Burton considéra Goering avec curiosité.

— Vous saviez très bien ce qui se passerait si vous preniez trop de gomme. Cauchemars, délire, hallucinations… déchéance physique et morale. Vous en avez sûrement vu les effets sur d’autres.

— Sur Terre, je me droguais à la morphine ! s’écria Goering. J’ai lutté longtemps contre cela. J’ai fini par gagner. Mais quand les choses ont mal tourné pour le III eReich et pour moi, et surtout quand Hitler s’est retourné contre moi, j’ai recommencé à me droguer !

Il marqua un instant de pause, puis continua :

— Ici, quand je me suis retrouvé dans une nouvelle vie, avec un corps tout neuf, quand j’ai cru que j’avais une éternité devant moi pour faire exactement ce qui me plaisait sans que ni Dieu ni Diable ne lève un doigt courroucé pour m’arrêter, je me suis dit que je pourrais aller plus loin que le Führer lui-même ! Ce petit pays où vous m’avez rencontré pour la première fois n’était pour moi qu’un début ! J’aurais pu étendre mon empire sur des milliers de kilomètres en amont et en aval du Fleuve, des deux côtés de la vallée ! J’aurais régné sur dix fois plus de sujets qu’Hitler n’a jamais rêvé en avoir !

Il se remit à sangloter, but un nouveau verre d’eau et mit un morceau de gomme dans sa bouche. Il mastiqua lentement. Ses traits se détendirent. A chaque seconde, la béatitude le gagnait davantage.

— Chaque nuit, reprit-il, je faisais le même cauchemar. Je vous voyais en train de me plonger cette horriblé lance dans l’estomac. Quand je me réveillais, je souffrais comme si j’avais une véritable pointe de silex dans les entrailles. J’ai pris l’habitude de mâcher de la gomme pour oublier la douleur et l’humiliation. Au début, cela m’a aidé. Dans les visions que me procurait la drogue, j’étais le maître du monde. J’étais tout à la fois Hitler, Napoléon, Jules César, Alexandre le Grand et Gengis Khan. J’étais de nouveau à la tête de l’Escadrille de la Mort Rouge de von Richthofen. C’était la belle époque, les jours les plus heureux de ma vie, sous bien des aspects. Mais l’euphorie céda vite la place à l’horreur. Je me trouvai précipité en enfer. Je devins mon propre accusateur. J’ajoutai ma voix aux clameurs des millions de victimes de ce grand et glorieux héros, ce fou ignoble, Hitler, que j’avais tellement vénéré et au nom de qui j’avais commis tant de crimes.

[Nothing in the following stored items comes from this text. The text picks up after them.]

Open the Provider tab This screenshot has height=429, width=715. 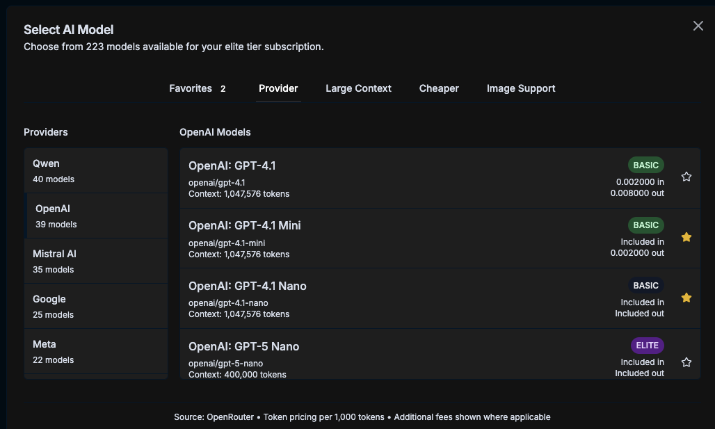click(278, 88)
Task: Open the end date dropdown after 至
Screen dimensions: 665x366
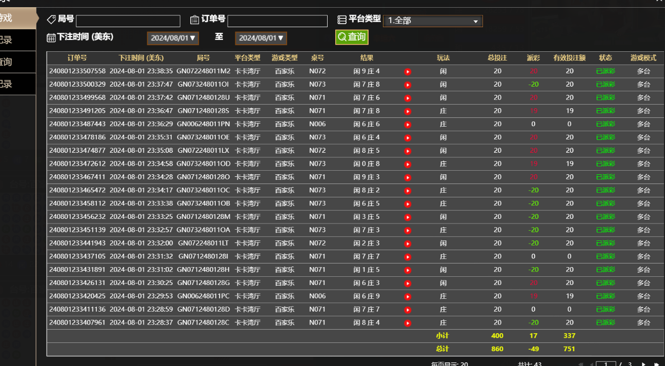Action: pos(260,38)
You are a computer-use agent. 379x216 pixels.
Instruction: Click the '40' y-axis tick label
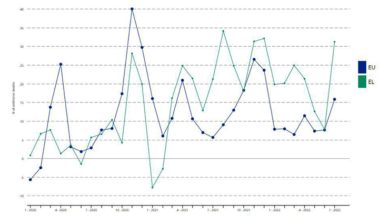coord(21,9)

— Tiens, c’est un nouveau son de cloche, s’étonna Burton. Vous reconnaissez maintenant vos forfaits ? Vous disiez pourtant que toutes vos actions étaient justifiées et que vous n’aviez été trahi que par…

Il s’interrompit brusquement. Il venait de se rendre compte qu’il s’éloignait de son propos original. Il reprit en hochant la tête :

— J’ai de la peine à croire que vous puissiez posséder même l’ombre d’une conscience. Mais peut-être votre attitude est-elle la clé d’une question qui tourmente les puritains depuis le Jour de la Résurrection. Pourquoi avons-nous dans nos graals, en même temps que la nourriture ou les objets indispensables, d’abondantes rations d’alcool, de tabac, de gomme et de marijuana ? La gomme, tout au moins, a des propriétés plus sournoises et plus dangereuses que la plupart des utilisateurs ne l’imaginent.

Il se pencha vers Goering. L’Allemand avait les yeux mi-clos et les mâchoires entrouvertes.